Adrieli Raíssa Lira Ribeiro1, João Marques Ferreira Neto1, André Rodrigues Carvalho1, Laís Sousa Santos de Almeida1, Luana Gabrielle de França Ferreira2

1Hospital Universitário do Piauí (HU-UFPI), Teresina, PI, Brasil

2Universidade Federal do Delta do Parnaíba (UFDPar), Parnaíba, PI, Brasil

Recebido em: 30 de junho de 2024; Aceito em: 24 de julho de 2024.

Correspondência: Adrieli Raíssa Lira Ribeiro, adrieli_liraribeiro@hotmail.com

Como citar

Ribeiro ARL, Neto JMF, Carvalho AR, Almeida LSS, Ferreira LGF. Barreiras à mobilização precoce percebidas pela equipe multiprofissional de uma unidade de terapia intensiva. Fisioter Bras. 2024;25(3):1456-1468. doi:10.62827/fb.v25i3.1002

Resumo

Objetivo: Identificar as principais barreiras à mobilização precoce segundo a percepção dos profissionais de uma Unidade de Terapia Intensiva (UTI). Métodos: Estudo transversal, realizado com uma equipe multiprofissional atuante em UTI de um Hospital Público de Teresina-PI. Os participantes da pesquisa incluíram médicos, enfermeiros, fonoaudiólogos e fisioterapeutas, os quais disponibilizaram-se questionário autoaplicável adaptado de Capozzoli (2021), referente à mobilização precoce e identificação das barreiras relacionadas ao paciente, instituição e equipe. Resultados: Participaram 42 profissionais, sendo 13 técnicos de enfermagem, 10 fisioterapeutas, 9 enfermeiros, 7 médicos e 3 fonoaudiólogos. Predominou o sexo feminino (32 entrevistados, 76,2%), sendo a média de idade de 36 ± 6,4 anos. Toda a equipe demonstrou estar informada sobre do que se tratava a mobilização precoce, sendo as principais barreiras apontadas a instabilidade hemodinâmica em relação ao paciente, a falta de materiais em relação ao hospital e a não prioridade à mobilização precoce em relação à equipe multiprofissional principal. Conclusão: As principais barreiras para a mobilização precoce, segundo a percepção dos profissionais pesquisados, deste estudo foram a instabilidade hemodinâmica (barreira mais limitante de forma geral), a falta de equipamentos da instituição e a falta de prioridade para mobilização.

__________________________________________________

> TAREFA:
Responda com base no texto sobre mobilização precoce na UTI, acima:
1. Em que data o artigo foi aceito?
2. Quantos profissionais participaram do estudo?
3. Qual barreira foi considerada a mais limitante de forma geral?

> DADOS REGISTRADOS:
__________________________________________________

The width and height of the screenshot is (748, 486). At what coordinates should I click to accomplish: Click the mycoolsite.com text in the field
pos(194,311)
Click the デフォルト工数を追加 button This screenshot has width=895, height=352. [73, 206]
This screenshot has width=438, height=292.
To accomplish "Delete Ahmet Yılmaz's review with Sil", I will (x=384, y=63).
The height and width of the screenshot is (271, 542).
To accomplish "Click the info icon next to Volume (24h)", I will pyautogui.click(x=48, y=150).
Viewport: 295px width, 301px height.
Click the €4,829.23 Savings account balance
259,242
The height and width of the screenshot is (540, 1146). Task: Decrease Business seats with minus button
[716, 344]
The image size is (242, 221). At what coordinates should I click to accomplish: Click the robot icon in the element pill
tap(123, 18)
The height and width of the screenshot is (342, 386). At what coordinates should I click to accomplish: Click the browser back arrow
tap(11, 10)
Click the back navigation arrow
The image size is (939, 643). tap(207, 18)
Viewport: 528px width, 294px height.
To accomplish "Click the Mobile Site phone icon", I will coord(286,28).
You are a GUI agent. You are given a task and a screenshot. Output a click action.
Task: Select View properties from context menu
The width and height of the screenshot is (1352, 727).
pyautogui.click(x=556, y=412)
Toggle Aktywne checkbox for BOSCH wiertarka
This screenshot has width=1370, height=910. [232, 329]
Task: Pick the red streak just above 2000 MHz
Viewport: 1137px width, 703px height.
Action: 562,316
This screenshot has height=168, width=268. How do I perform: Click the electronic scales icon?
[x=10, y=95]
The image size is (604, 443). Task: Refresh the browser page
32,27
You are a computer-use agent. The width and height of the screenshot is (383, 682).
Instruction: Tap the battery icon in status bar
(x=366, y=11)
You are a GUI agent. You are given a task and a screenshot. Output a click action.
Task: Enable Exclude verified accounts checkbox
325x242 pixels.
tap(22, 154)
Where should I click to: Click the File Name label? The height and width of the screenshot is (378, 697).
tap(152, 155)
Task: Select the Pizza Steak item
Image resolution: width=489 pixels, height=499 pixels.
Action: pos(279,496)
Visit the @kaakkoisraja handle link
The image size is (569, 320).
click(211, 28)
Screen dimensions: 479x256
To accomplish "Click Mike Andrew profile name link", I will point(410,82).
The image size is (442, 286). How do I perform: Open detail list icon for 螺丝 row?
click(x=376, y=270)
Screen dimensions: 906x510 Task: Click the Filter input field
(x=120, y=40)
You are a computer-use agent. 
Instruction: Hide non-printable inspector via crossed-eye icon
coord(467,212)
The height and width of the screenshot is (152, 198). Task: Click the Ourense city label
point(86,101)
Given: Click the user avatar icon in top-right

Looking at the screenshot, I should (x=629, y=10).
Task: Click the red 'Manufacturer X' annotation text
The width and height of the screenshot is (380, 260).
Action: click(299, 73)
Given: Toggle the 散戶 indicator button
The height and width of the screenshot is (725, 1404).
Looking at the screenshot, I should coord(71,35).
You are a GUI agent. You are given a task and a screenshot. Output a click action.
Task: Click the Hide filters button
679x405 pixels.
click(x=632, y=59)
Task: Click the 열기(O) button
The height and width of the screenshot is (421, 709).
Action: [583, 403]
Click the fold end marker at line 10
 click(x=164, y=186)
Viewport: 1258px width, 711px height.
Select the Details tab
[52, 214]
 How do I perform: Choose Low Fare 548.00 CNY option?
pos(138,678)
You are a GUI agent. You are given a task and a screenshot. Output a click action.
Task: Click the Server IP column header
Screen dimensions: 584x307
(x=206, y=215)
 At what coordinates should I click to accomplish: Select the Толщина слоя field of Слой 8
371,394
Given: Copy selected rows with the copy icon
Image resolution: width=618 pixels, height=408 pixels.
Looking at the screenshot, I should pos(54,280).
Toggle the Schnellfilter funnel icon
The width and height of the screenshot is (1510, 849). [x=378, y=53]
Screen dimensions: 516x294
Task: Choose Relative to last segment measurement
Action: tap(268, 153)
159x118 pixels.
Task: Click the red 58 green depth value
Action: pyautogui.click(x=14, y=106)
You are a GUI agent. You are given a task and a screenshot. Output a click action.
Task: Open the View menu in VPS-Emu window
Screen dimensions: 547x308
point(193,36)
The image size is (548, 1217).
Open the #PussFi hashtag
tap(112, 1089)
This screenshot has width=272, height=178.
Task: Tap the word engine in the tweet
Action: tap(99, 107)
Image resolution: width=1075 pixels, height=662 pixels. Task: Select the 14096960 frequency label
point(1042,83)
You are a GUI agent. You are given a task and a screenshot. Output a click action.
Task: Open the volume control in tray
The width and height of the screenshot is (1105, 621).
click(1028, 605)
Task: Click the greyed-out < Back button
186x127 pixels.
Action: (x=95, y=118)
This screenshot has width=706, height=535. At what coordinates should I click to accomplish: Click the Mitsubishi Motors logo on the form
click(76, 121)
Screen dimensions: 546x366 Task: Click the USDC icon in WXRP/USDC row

__________________________________________________

> RESPOSTA:
1. Em 24 de julho de 2024.
2. 42 profissionais.
3. A instabilidade hemodinâmica.